# text_to_table

**Repository Path**: tangentor/text_to_table

## Basic Information

- **Project Name**: text_to_table
- **Description**: This repository is for our ACL2022 paper: Text-to-Table: A New Way of Information Extraction.
- **Primary Language**: Unknown
- **License**: MIT
- **Default Branch**: main
- **Homepage**: None
- **GVP Project**: No

## Statistics

- **Stars**: 0
- **Forks**: 0
- **Created**: 2023-02-07
- **Last Updated**: 2023-02-07

## Categories & Tags

**Categories**: Uncategorized

**Tags**: None

## README

**Update 01/12/2023**: for BERTScore evaluation, using `transformers>4.17.0` will lead to different results as in the paper. If you have difficulty replicating the BERTScore results, please try downgrading to `transformers<4.17.0`. In my experiments I used `transformers==3.1.0`. For details please refer to https://github.com/shirley-wu/text_to_table/issues/7

---

## Introduction

This repository is for our ACL2022 paper: [Text-to-Table: A New Way of Information Extraction](https://arxiv.org/abs/2109.02707).

## Requirements

Training requires `fairseq==v0.10.2`, and evaluation requires `sacrebleu==v2.0.0 bert_score==v0.3.11`

Or you can directly install by `pip install -r requirements.txt`.

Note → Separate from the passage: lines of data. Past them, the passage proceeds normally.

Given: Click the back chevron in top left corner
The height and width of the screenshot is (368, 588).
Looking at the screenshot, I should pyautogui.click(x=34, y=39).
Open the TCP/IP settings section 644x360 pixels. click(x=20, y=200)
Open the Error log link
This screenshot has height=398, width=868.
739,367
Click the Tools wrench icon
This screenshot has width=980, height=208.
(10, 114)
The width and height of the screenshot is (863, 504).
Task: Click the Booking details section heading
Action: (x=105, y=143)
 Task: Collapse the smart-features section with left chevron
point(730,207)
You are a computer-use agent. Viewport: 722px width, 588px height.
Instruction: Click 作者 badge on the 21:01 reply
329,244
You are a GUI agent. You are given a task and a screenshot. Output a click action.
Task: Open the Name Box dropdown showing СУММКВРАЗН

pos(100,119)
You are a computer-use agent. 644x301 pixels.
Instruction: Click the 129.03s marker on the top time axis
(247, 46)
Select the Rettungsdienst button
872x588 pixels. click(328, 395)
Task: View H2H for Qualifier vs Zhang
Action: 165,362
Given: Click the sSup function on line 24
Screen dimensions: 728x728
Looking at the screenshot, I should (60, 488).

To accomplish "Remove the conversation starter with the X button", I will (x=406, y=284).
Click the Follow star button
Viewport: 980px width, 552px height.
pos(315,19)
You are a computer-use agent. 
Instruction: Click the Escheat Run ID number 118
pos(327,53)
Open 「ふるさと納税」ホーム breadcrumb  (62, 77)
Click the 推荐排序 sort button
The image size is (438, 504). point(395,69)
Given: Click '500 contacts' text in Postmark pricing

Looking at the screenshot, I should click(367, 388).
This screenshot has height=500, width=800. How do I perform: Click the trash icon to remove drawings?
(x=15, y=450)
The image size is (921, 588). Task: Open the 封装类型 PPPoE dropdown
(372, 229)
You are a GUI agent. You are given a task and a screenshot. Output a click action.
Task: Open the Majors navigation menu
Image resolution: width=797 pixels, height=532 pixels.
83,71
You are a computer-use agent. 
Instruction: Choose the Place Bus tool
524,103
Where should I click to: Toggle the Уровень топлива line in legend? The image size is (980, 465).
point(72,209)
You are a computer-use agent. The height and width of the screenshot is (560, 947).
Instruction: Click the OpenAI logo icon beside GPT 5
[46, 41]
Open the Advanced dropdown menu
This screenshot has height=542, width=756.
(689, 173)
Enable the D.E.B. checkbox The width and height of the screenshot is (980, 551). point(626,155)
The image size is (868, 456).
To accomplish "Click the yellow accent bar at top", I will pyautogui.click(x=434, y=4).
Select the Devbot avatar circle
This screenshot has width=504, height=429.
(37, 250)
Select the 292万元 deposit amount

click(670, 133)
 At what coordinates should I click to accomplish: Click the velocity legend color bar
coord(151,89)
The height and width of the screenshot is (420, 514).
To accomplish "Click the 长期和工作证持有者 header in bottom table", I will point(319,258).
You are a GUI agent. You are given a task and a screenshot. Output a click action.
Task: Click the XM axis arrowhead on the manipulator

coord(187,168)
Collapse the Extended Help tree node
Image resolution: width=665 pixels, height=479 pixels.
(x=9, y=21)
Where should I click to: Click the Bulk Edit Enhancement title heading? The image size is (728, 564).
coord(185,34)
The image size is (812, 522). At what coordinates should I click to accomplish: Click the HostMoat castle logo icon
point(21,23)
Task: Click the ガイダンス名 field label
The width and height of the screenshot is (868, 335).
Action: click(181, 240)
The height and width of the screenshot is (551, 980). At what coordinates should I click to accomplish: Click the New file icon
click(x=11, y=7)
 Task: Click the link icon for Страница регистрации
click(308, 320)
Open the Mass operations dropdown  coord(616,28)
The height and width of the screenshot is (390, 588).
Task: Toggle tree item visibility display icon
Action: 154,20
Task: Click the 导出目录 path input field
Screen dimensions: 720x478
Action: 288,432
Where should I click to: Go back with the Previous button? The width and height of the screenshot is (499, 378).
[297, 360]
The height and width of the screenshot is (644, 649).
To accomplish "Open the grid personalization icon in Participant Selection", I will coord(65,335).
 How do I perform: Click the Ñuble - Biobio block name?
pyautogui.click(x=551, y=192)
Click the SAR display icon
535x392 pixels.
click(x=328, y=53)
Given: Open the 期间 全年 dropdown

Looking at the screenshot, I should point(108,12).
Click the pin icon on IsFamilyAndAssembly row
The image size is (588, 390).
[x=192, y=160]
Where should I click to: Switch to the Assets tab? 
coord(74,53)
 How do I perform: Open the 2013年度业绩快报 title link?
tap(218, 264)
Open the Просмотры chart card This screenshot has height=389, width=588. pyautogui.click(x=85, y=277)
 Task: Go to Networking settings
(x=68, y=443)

Note: to avoid potential incompatibility, your fairseq version should be **exactly v0.10.2**, and your python version should be **<3.9**

## Dataset

You can download the four datasets from [Google Drive](https://drive.google.com/file/d/1zTfDFCl1nf_giX7IniY5WbXi9tAuEHDn/view?usp=sharing). If you are interested in preprocessing original table-to-text datasets into our text-to-table datasets, please check [data_preprocessing](data_preprocessing/).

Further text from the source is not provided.